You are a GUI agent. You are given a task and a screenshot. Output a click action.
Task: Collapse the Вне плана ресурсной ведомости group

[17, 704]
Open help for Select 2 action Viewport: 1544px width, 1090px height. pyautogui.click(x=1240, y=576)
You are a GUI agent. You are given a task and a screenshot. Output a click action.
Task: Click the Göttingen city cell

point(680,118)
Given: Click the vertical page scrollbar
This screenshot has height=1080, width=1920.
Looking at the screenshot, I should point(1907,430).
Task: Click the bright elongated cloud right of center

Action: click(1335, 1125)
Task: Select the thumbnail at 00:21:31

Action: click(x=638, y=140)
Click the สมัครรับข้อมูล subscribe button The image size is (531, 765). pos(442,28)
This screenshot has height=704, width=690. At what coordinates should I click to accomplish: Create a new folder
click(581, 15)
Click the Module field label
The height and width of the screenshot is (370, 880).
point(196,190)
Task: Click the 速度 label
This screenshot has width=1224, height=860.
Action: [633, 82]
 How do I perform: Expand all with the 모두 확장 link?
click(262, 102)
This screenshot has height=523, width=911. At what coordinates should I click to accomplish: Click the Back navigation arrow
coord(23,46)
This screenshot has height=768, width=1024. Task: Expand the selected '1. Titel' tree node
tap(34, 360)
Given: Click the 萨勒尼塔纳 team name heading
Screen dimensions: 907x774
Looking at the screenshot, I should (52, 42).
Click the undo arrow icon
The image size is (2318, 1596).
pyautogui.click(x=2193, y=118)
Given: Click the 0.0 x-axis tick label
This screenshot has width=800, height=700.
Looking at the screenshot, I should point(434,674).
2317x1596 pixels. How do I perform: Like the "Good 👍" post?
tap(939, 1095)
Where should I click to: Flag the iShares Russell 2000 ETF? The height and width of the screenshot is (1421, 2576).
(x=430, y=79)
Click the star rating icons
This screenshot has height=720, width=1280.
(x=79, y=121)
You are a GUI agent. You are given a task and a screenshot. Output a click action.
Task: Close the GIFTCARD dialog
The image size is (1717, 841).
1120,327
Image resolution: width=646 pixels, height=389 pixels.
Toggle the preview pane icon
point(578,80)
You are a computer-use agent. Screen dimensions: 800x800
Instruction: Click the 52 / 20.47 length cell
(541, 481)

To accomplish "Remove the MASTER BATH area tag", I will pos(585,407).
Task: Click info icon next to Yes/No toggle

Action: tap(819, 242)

Exercise objective: Turn all the rows above into a numbered list, one line per item, and leave out the blank lines.

Task solution:
1. You are a GUI agent. You are given a task and a screenshot. Output a click action.
2. Task: Collapse the Вне плана ресурсной ведомости group
3. [17, 704]
4. Open help for Select 2 action Viewport: 1544px width, 1090px height. pyautogui.click(x=1240, y=576)
5. You are a GUI agent. You are given a task and a screenshot. Output a click action.
6. Task: Click the Göttingen city cell
7. point(680,118)
8. Given: Click the vertical page scrollbar
9. This screenshot has height=1080, width=1920.
10. Looking at the screenshot, I should point(1907,430).
11. Task: Click the bright elongated cloud right of center
12. Action: click(1335, 1125)
13. Task: Select the thumbnail at 00:21:31
14. Action: click(x=638, y=140)
15. Click the สมัครรับข้อมูล subscribe button The image size is (531, 765). pos(442,28)
16. This screenshot has height=704, width=690. At what coordinates should I click to accomplish: Create a new folder
17. click(581, 15)
18. Click the Module field label
19. The height and width of the screenshot is (370, 880).
20. point(196,190)
21. Task: Click the 速度 label
22. This screenshot has width=1224, height=860.
23. Action: [633, 82]
24.  How do I perform: Expand all with the 모두 확장 link?
25. click(262, 102)
26. This screenshot has height=523, width=911. At what coordinates should I click to accomplish: Click the Back navigation arrow
27. coord(23,46)
28. This screenshot has height=768, width=1024. Task: Expand the selected '1. Titel' tree node
29. tap(34, 360)
30. Given: Click the 萨勒尼塔纳 team name heading
31. Screen dimensions: 907x774
32. Looking at the screenshot, I should (52, 42).
33. Click the undo arrow icon
34. The image size is (2318, 1596).
35. pyautogui.click(x=2193, y=118)
36. Given: Click the 0.0 x-axis tick label
37. This screenshot has width=800, height=700.
38. Looking at the screenshot, I should point(434,674).
39. 2317x1596 pixels. How do I perform: Like the "Good 👍" post?
40. tap(939, 1095)
41. Where should I click to: Flag the iShares Russell 2000 ETF? The height and width of the screenshot is (1421, 2576).
42. (x=430, y=79)
43. Click the star rating icons
44. This screenshot has height=720, width=1280.
45. (x=79, y=121)
46. You are a GUI agent. You are given a task and a screenshot. Output a click action.
47. Task: Close the GIFTCARD dialog
48. The image size is (1717, 841).
49. 1120,327
50. Image resolution: width=646 pixels, height=389 pixels.
51. Toggle the preview pane icon
52. point(578,80)
53. You are a computer-use agent. Screen dimensions: 800x800
54. Instruction: Click the 52 / 20.47 length cell
55. (541, 481)
56. To accomplish "Remove the MASTER BATH area tag", I will pos(585,407).
57. Task: Click info icon next to Yes/No toggle
58. Action: tap(819, 242)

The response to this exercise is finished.